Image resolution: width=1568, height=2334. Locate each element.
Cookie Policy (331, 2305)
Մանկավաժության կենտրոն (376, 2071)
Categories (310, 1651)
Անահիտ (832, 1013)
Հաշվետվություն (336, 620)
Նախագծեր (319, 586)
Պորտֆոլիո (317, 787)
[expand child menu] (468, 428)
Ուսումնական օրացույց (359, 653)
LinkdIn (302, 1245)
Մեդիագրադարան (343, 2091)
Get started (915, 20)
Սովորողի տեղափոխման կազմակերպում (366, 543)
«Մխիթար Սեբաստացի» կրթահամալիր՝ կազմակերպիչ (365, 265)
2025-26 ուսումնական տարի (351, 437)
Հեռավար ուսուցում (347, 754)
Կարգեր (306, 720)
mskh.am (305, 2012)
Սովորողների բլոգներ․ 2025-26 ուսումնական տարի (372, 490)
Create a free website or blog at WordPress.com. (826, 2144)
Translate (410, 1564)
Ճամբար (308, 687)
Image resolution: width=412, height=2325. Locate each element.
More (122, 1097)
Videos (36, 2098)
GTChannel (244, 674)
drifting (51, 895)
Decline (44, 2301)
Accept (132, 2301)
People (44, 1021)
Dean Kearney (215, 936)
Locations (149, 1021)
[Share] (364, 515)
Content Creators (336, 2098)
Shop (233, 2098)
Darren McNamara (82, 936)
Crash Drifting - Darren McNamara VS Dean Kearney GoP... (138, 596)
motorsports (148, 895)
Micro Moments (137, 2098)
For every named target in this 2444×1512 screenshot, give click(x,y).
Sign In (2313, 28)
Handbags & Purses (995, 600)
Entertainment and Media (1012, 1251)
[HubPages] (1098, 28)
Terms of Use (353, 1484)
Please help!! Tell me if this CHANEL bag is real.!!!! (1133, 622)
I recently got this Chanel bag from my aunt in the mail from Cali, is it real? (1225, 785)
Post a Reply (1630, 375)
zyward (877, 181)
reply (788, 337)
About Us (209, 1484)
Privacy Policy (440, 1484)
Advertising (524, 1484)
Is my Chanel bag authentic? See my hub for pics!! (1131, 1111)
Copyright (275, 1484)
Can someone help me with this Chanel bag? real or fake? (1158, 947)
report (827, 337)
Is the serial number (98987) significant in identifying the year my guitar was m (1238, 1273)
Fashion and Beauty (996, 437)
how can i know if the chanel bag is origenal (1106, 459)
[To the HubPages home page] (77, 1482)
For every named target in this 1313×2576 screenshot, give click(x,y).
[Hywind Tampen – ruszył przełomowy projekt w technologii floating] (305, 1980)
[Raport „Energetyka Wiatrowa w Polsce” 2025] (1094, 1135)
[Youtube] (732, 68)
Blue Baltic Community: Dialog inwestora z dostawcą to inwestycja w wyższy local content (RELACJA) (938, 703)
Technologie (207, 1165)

==========

**Task objective:** A verbatim copy of every record is what you should return.

**Exercise answer:**
Image resolution: width=1568, height=2334. Locate each element.
Cookie Policy (331, 2305)
Մանկավաժության կենտրոն (376, 2071)
Categories (310, 1651)
Անահիտ (832, 1013)
Հաշվետվություն (336, 620)
Նախագծեր (319, 586)
Պորտֆոլիո (317, 787)
[expand child menu] (468, 428)
Ուսումնական օրացույց (359, 653)
LinkdIn (302, 1245)
Մեդիագրադարան (343, 2091)
Get started (915, 20)
Սովորողի տեղափոխման կազմակերպում (366, 543)
«Մխիթար Սեբաստացի» կրթահամալիր՝ կազմակերպիչ (365, 265)
2025-26 ուսումնական տարի (351, 437)
Հեռավար ուսուցում (347, 754)
Կարգեր (306, 720)
mskh.am (305, 2012)
Սովորողների բլոգներ․ 2025-26 ուսումնական տարի (372, 490)
Create a free website or blog at WordPress.com. (826, 2144)
Translate (410, 1564)
Ճամբար (308, 687)
Image resolution: width=412, height=2325. Locate each element.
More (122, 1097)
Videos (36, 2098)
GTChannel (244, 674)
drifting (51, 895)
Decline (44, 2301)
Accept (132, 2301)
People (44, 1021)
Dean Kearney (215, 936)
Locations (149, 1021)
[Share] (364, 515)
Content Creators (336, 2098)
Shop (233, 2098)
Darren McNamara (82, 936)
Crash Drifting - Darren McNamara VS Dean Kearney GoP... (138, 596)
motorsports (148, 895)
Micro Moments (137, 2098)
For every named target in this 2444×1512 screenshot, give click(x,y).
Sign In (2313, 28)
Handbags & Purses (995, 600)
Entertainment and Media (1012, 1251)
[HubPages] (1098, 28)
Terms of Use (353, 1484)
Please help!! Tell me if this CHANEL bag is real.!!!! (1133, 622)
I recently got this Chanel bag from my aunt in the mail from Cali, is it real? (1225, 785)
Post a Reply (1630, 375)
zyward (877, 181)
reply (788, 337)
About Us (209, 1484)
Privacy Policy (440, 1484)
Advertising (524, 1484)
Is my Chanel bag authentic? See my hub for pics!! (1131, 1111)
Copyright (275, 1484)
Can someone help me with this Chanel bag? real or fake? (1158, 947)
report (827, 337)
Is the serial number (98987) significant in identifying the year my guitar was m (1238, 1273)
Fashion and Beauty (996, 437)
how can i know if the chanel bag is origenal (1106, 459)
[To the HubPages home page] (77, 1482)
For every named target in this 1313×2576 screenshot, give click(x,y).
[Hywind Tampen – ruszył przełomowy projekt w technologii floating] (305, 1980)
[Raport „Energetyka Wiatrowa w Polsce” 2025] (1094, 1135)
[Youtube] (732, 68)
Blue Baltic Community: Dialog inwestora z dostawcą to inwestycja w wyższy local content (RELACJA) (938, 703)
Technologie (207, 1165)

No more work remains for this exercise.